Actually, I don’t have to guess.

A giant among 20th-century intellectuals and makers of foreign policy, Lippmann would have seen the current president as the result of fundamental problems that jeopardize democracy from within. The people rule in a democratic republic, he wrote in 1922’s Public Opinion, but the people can be manipulated to believe anything, even things that are contrary to everything a democratic republic stands for.

His remedy was a highly informed managerial elite that would defend democracy by manufacturing consent of the governed for their own sake. He later wrote:

“the public must be put in its place … so that each of us may live free of the trampling and the roar of a bewildered herd.”

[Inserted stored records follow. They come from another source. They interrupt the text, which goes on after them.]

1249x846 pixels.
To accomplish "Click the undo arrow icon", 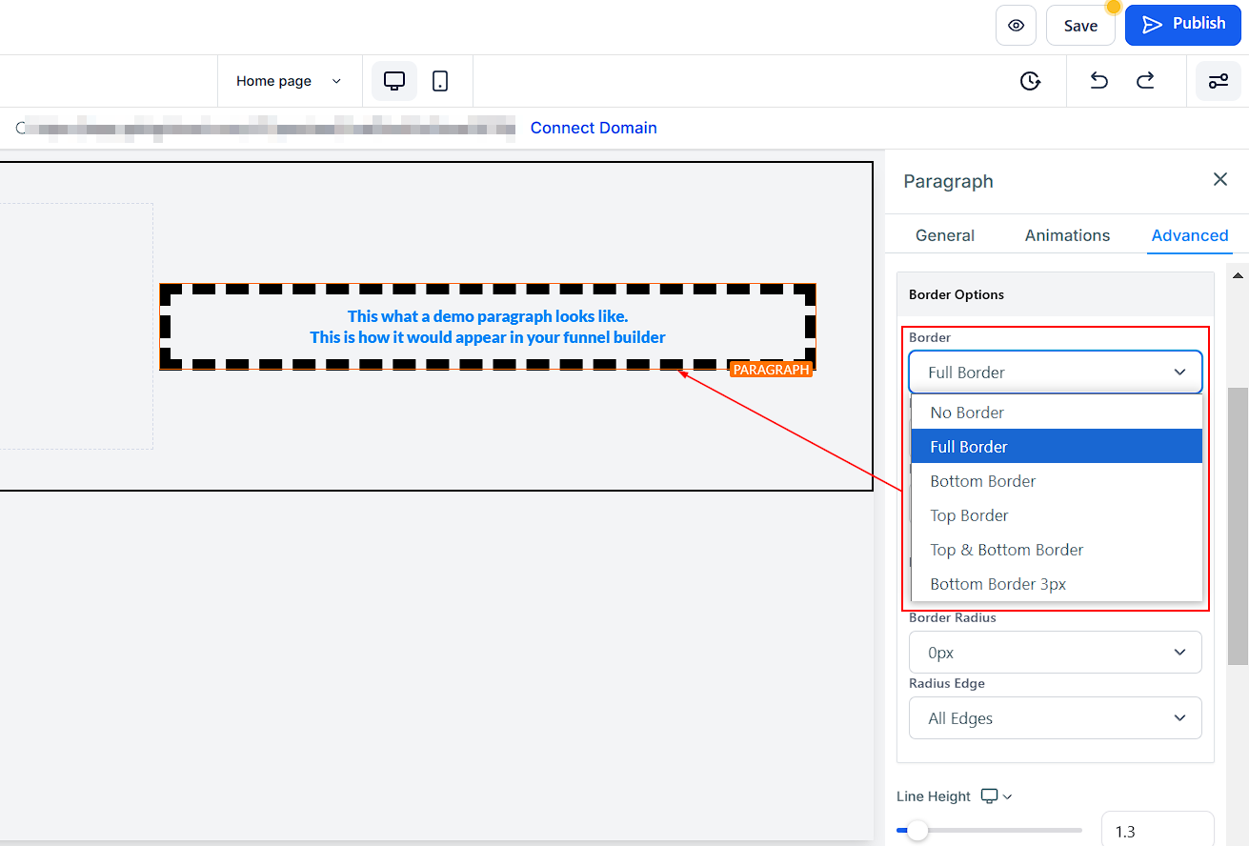I will pyautogui.click(x=1098, y=81).
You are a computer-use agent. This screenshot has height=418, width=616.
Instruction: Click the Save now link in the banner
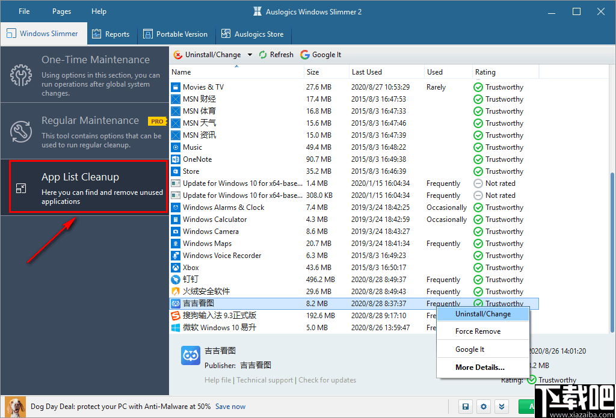pyautogui.click(x=230, y=407)
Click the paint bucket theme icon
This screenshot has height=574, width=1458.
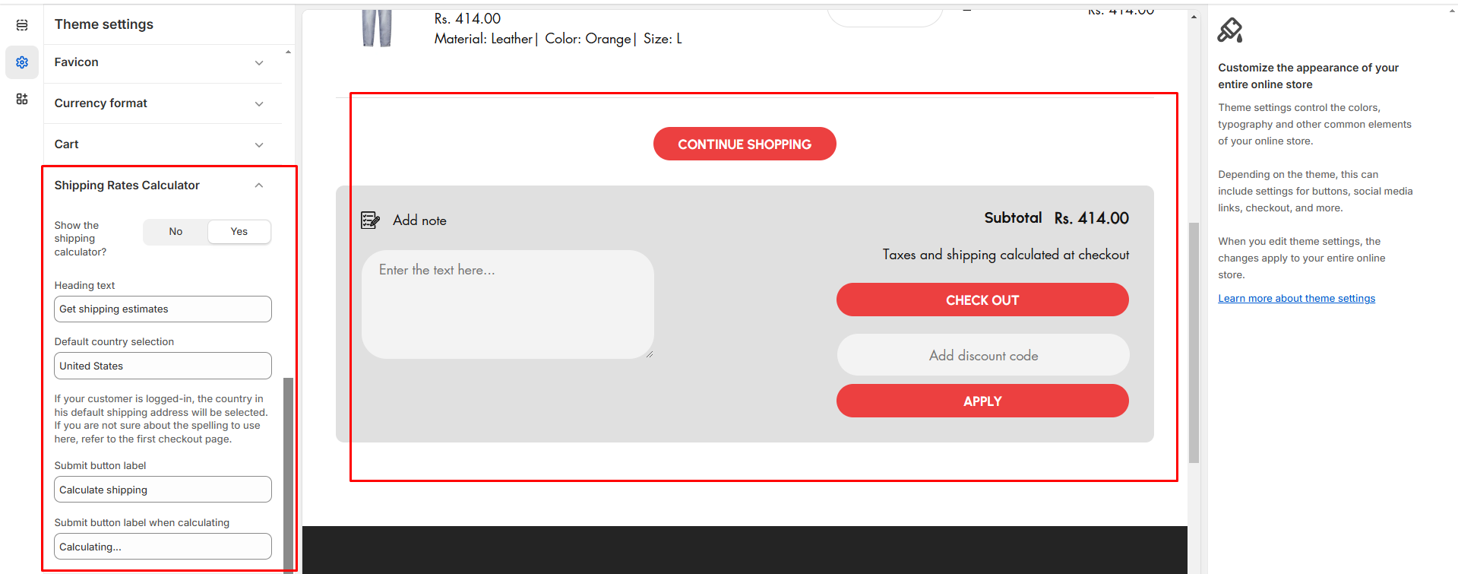coord(1229,30)
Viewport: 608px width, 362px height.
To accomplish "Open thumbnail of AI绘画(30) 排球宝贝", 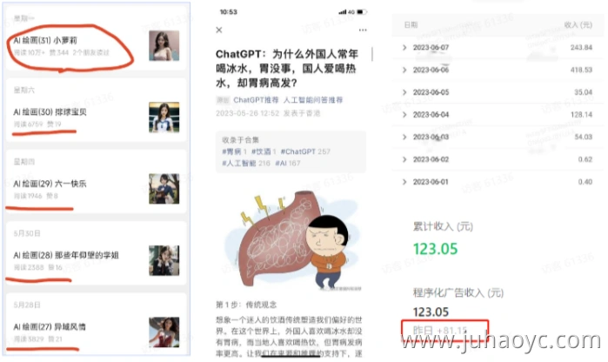I will point(164,117).

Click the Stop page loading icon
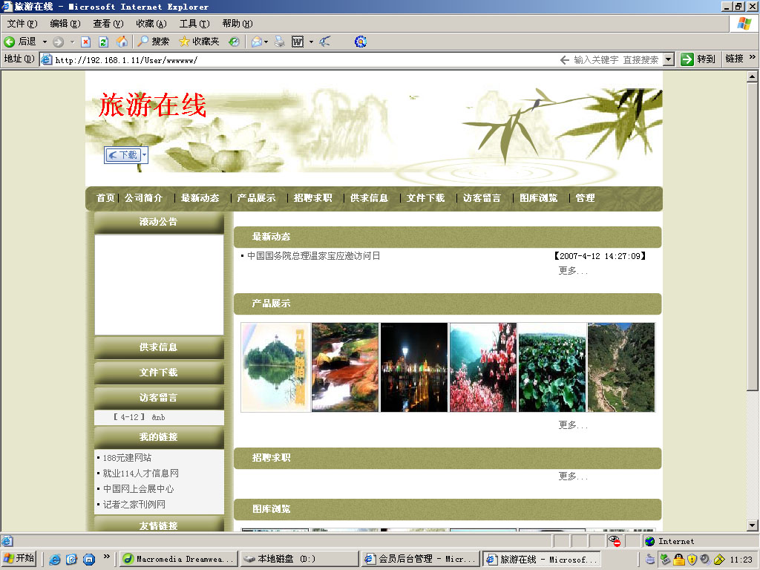click(x=86, y=42)
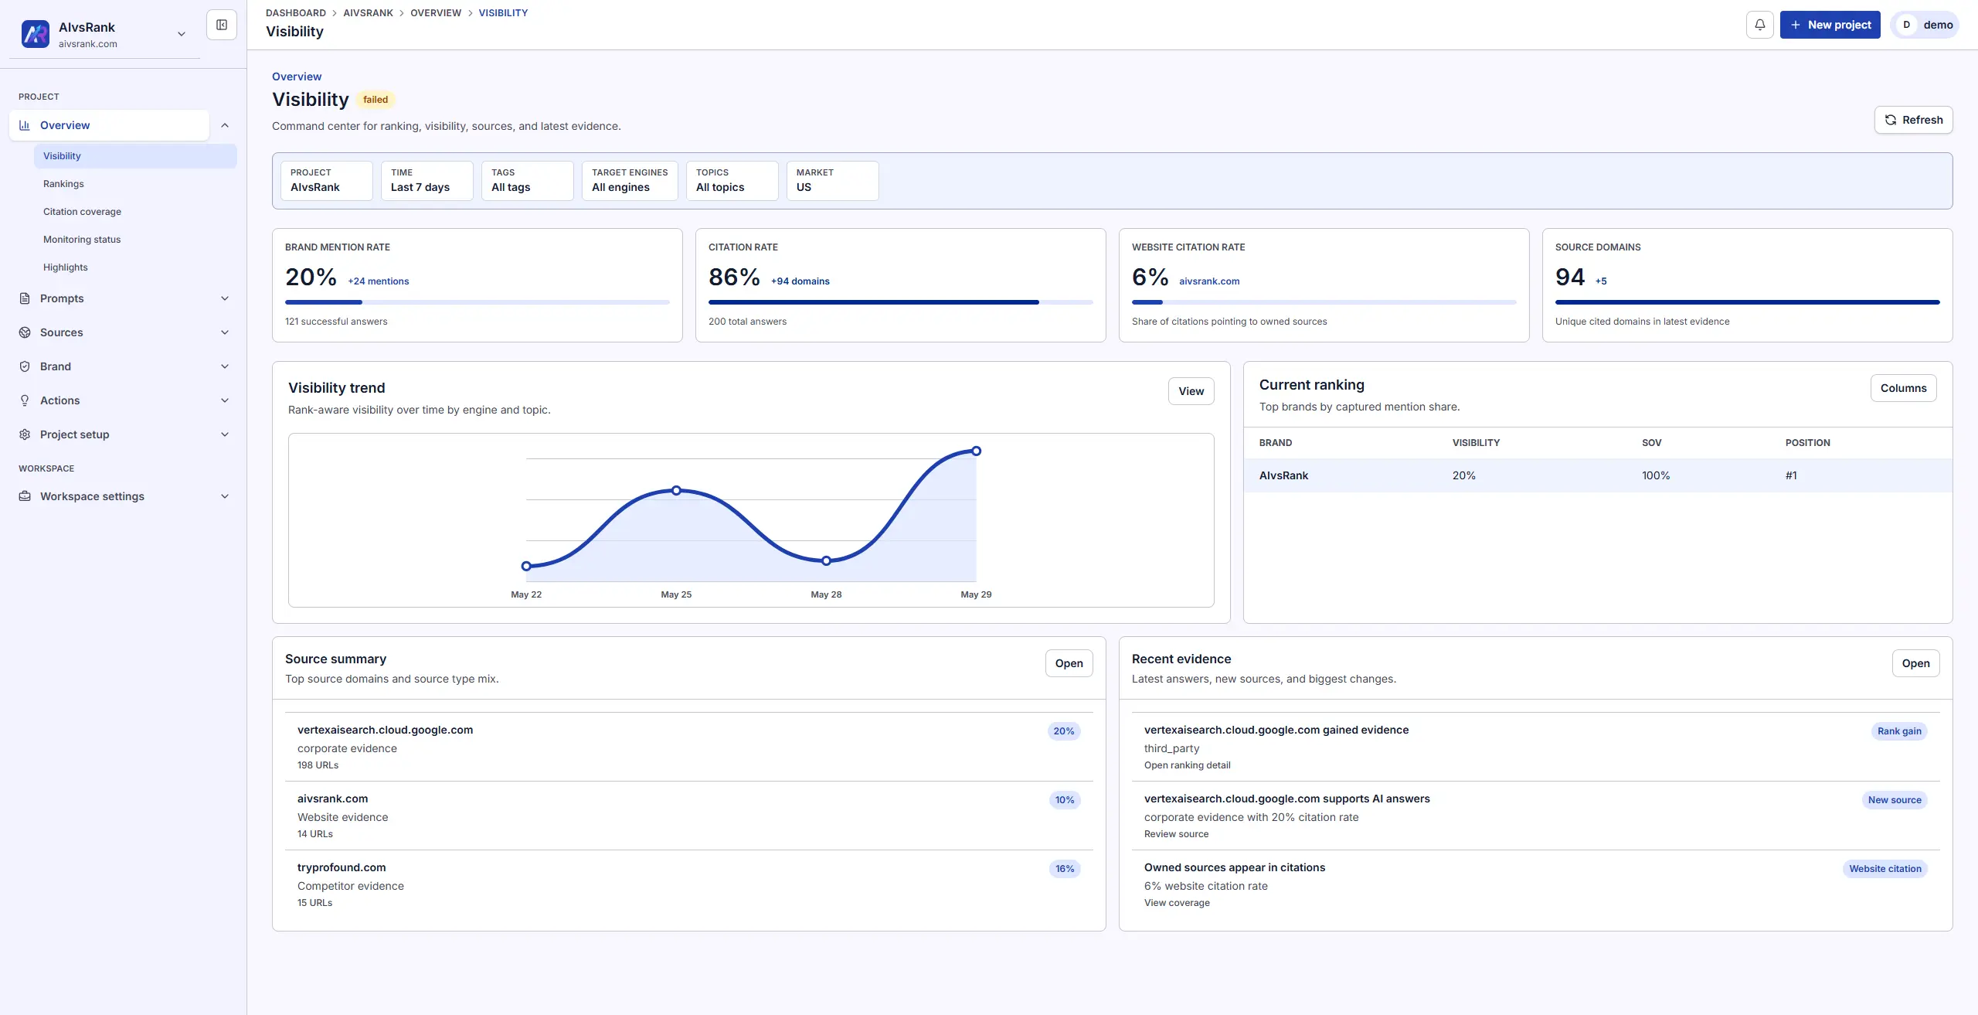Click the May 25 data point on chart
1978x1015 pixels.
pyautogui.click(x=676, y=491)
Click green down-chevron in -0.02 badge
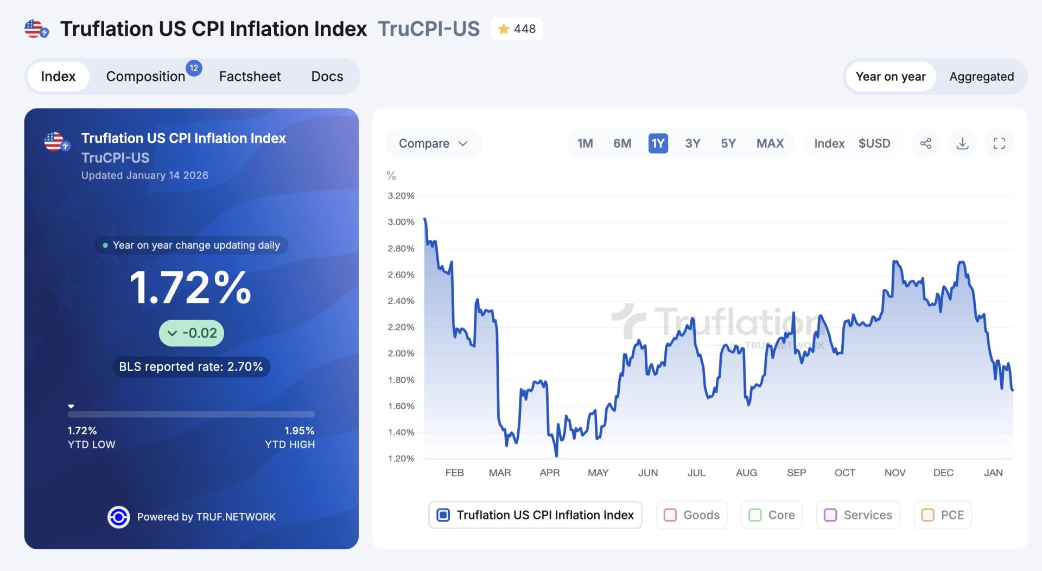Screen dimensions: 1042x571 [x=172, y=333]
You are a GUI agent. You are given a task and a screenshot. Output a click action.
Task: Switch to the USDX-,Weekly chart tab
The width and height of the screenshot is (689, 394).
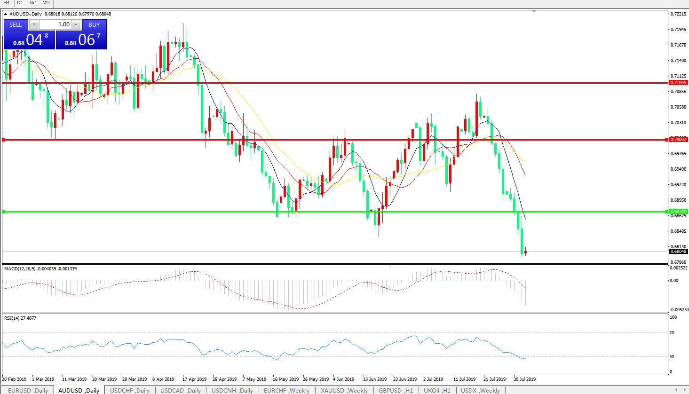480,390
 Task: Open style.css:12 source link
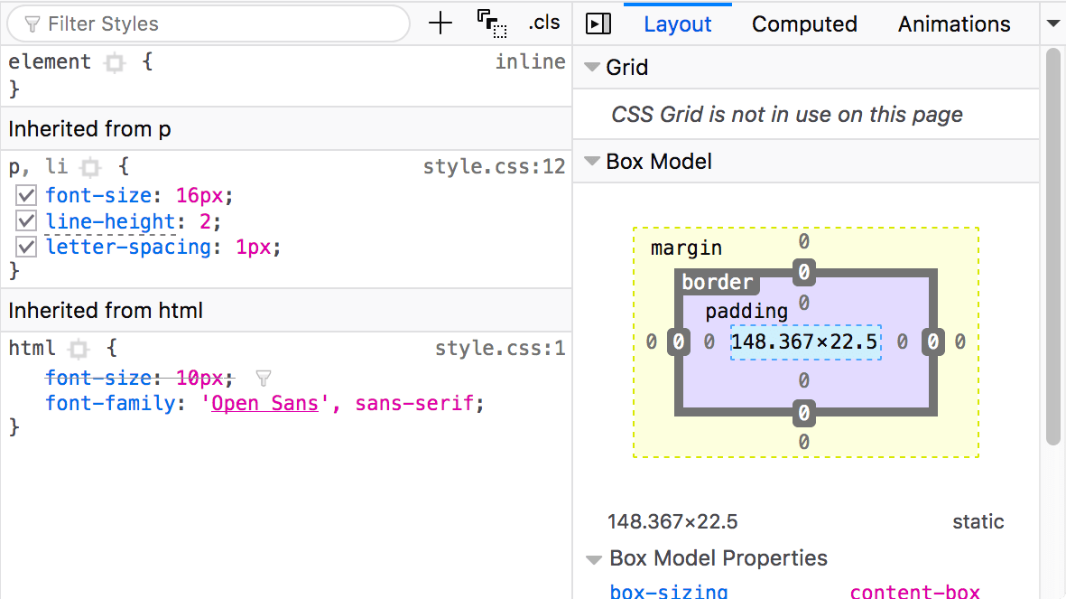[x=494, y=166]
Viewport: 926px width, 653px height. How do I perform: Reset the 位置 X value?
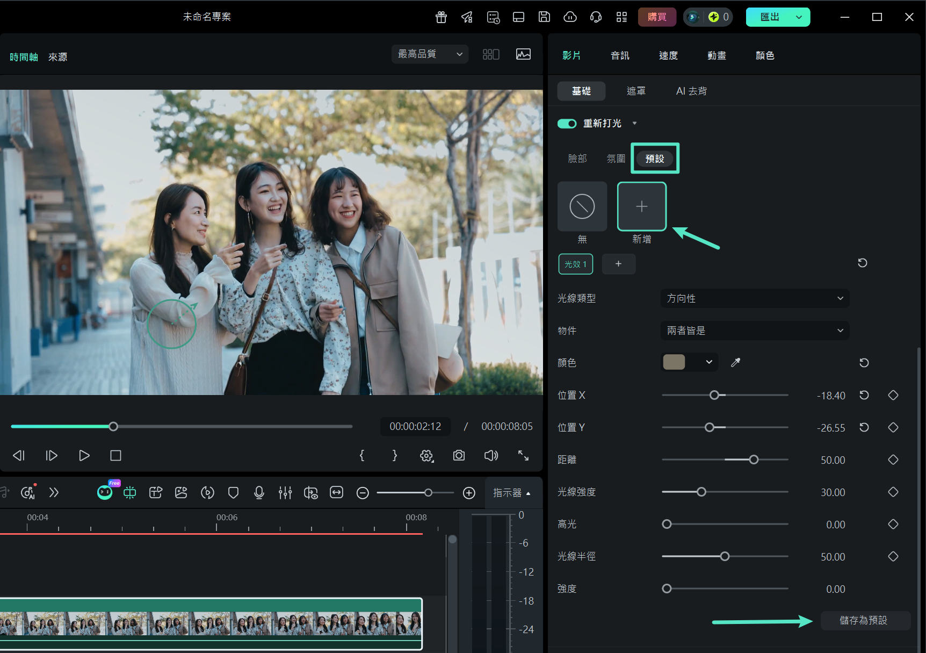[x=864, y=395]
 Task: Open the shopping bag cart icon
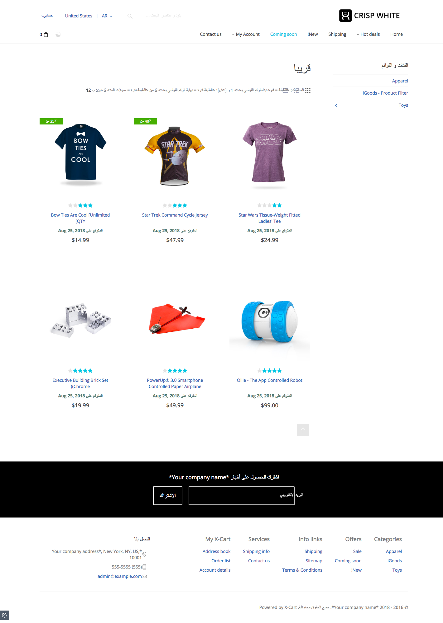tap(46, 35)
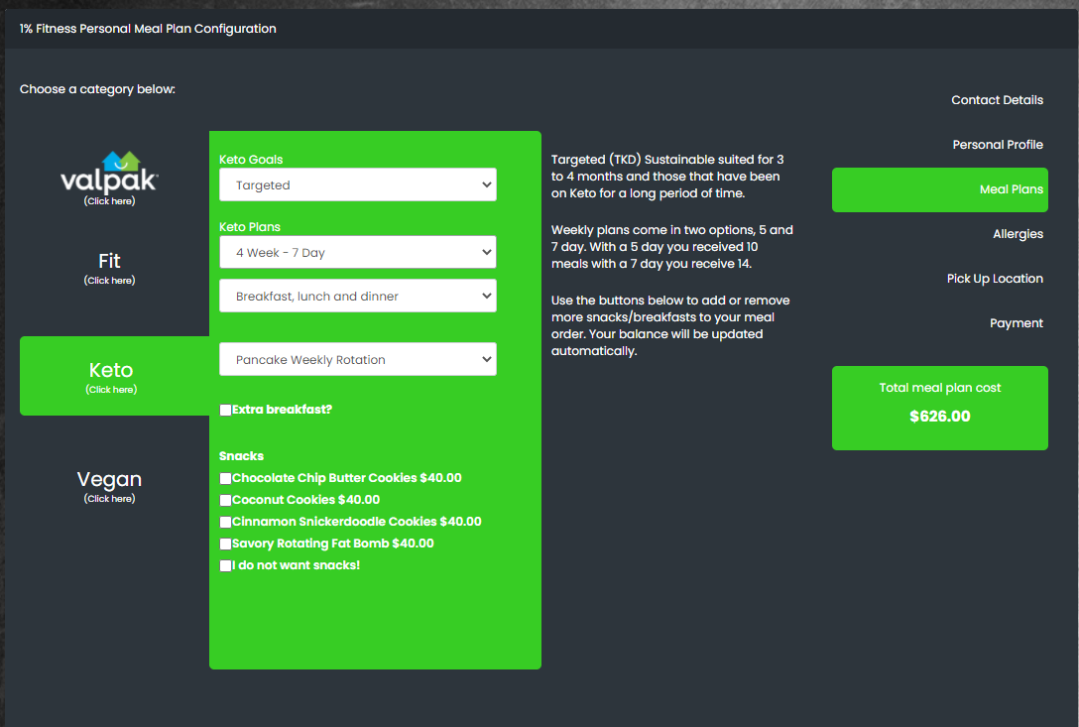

I confess I felt pangs of recognition after Trump’s election. The choice between good and bad was so obvious, only a republic gone mad would pick him. In retrospect, we had gone completely bonkers. For a moment lasting weeks and months, I felt that the American people needed protection from themselves.

Part of me still agrees with Lippmann. A patriotic, humble and moral elite is critical to a healthy democracy. But I’m much less skeptical of the people than I was in the weeks and months after the election. I am seeing evidence of an electorate that’s learning from its catastrophic mistake, a people reassessing the abstract theory of Trump in light of the pragmatic experience of him.

Consider that Trumpism is struggling for space in polite society even as its namesake sits in the Oval Office. Plucky teens forced corporations to shun the National Rifle Association. Mainstream publications crowded out right-wing fringe voices. Popular entertainers apologized for even mentioning Trump. Political dynasties don’t want anything to do with him. Even white supremacists find themselves exhausted by the scrutiny they have come under since their hero’s rise to power.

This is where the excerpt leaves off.